What the task requires:
Write out the entries below word for word, starting with the line that contains "Image resolution: width=800 pixels, height=443" and going on through the line that contains "point(209,418)". Include both of those lines and nothing else.

Material supplied:
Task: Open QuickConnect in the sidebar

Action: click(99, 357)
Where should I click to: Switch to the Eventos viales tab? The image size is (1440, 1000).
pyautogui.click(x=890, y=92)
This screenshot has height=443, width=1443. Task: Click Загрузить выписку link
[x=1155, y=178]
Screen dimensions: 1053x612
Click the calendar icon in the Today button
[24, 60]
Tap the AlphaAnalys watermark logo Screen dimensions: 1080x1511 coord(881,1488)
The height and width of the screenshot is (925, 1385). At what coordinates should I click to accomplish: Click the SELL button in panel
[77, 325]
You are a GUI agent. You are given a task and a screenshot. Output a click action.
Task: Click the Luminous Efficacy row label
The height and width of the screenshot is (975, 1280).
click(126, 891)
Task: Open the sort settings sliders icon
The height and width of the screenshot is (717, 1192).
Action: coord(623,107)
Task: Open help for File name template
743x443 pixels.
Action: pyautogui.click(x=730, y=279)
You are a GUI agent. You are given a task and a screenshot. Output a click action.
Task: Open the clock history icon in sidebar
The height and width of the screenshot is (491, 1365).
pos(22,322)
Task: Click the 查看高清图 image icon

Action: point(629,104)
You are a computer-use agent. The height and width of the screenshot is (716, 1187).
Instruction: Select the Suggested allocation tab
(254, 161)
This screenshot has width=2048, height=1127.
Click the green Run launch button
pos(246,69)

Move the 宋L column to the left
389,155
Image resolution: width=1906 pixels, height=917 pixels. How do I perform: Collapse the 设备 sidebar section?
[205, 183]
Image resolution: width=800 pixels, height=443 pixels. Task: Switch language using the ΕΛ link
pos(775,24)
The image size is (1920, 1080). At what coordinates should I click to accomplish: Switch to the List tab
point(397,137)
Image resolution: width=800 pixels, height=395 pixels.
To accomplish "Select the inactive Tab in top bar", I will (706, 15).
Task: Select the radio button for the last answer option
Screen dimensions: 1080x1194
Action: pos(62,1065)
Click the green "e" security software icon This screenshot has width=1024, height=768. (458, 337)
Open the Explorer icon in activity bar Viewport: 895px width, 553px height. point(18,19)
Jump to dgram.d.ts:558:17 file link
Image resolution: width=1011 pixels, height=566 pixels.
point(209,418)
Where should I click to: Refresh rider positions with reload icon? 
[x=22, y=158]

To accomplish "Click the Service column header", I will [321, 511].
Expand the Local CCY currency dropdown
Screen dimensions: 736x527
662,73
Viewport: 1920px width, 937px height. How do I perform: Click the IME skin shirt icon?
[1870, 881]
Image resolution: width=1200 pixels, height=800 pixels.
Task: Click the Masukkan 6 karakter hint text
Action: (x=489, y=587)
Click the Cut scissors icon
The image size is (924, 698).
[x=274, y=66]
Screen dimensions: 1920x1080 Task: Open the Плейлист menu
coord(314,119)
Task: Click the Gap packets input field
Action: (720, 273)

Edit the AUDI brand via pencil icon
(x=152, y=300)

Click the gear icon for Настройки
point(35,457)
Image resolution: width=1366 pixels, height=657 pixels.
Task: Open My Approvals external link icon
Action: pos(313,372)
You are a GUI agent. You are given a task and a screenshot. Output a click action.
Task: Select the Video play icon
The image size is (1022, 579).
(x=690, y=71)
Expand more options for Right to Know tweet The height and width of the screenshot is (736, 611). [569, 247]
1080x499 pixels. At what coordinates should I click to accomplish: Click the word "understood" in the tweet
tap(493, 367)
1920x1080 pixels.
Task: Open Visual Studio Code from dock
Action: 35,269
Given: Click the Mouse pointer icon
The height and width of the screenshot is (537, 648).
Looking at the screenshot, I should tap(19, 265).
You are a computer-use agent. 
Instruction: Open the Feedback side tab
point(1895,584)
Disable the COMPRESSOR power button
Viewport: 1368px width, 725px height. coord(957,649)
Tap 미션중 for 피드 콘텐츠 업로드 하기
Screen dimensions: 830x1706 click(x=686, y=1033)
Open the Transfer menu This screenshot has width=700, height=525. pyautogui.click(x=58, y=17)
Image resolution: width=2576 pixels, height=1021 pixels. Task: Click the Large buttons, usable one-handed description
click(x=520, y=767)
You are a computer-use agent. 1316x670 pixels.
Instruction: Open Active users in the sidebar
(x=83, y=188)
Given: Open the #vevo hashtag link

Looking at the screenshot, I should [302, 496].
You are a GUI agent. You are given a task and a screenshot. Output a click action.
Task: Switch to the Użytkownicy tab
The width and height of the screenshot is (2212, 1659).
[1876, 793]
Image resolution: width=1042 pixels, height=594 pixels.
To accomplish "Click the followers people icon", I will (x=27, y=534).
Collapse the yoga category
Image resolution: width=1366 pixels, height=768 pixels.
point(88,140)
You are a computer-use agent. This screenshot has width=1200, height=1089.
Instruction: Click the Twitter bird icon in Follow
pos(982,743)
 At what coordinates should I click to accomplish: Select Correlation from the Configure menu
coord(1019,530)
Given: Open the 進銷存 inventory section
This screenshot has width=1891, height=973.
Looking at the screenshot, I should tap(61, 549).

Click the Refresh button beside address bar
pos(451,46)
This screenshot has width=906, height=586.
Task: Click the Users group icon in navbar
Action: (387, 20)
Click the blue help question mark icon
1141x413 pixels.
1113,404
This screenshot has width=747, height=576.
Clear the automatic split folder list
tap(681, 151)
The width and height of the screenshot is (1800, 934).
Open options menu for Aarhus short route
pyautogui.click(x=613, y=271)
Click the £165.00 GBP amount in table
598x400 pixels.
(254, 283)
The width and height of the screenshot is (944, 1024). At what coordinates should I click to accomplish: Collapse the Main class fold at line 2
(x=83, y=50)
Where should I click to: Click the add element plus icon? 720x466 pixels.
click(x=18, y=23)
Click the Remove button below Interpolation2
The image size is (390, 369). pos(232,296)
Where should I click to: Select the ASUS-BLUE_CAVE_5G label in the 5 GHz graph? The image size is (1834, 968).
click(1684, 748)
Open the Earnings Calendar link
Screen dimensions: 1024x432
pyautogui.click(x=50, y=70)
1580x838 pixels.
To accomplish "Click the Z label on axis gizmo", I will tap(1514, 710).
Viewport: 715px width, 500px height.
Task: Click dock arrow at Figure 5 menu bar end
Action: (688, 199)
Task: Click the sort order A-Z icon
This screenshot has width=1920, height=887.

Problem solution:
Image resolution: width=800 pixels, height=443 pixels. Task: Switch language using the ΕΛ link
pos(775,24)
The image size is (1920, 1080). At what coordinates should I click to accomplish: Switch to the List tab
point(397,137)
Image resolution: width=800 pixels, height=395 pixels.
To accomplish "Select the inactive Tab in top bar", I will (706, 15).
Task: Select the radio button for the last answer option
Screen dimensions: 1080x1194
Action: pos(62,1065)
Click the green "e" security software icon This screenshot has width=1024, height=768. (458, 337)
Open the Explorer icon in activity bar Viewport: 895px width, 553px height. point(18,19)
Jump to dgram.d.ts:558:17 file link
Image resolution: width=1011 pixels, height=566 pixels.
point(209,418)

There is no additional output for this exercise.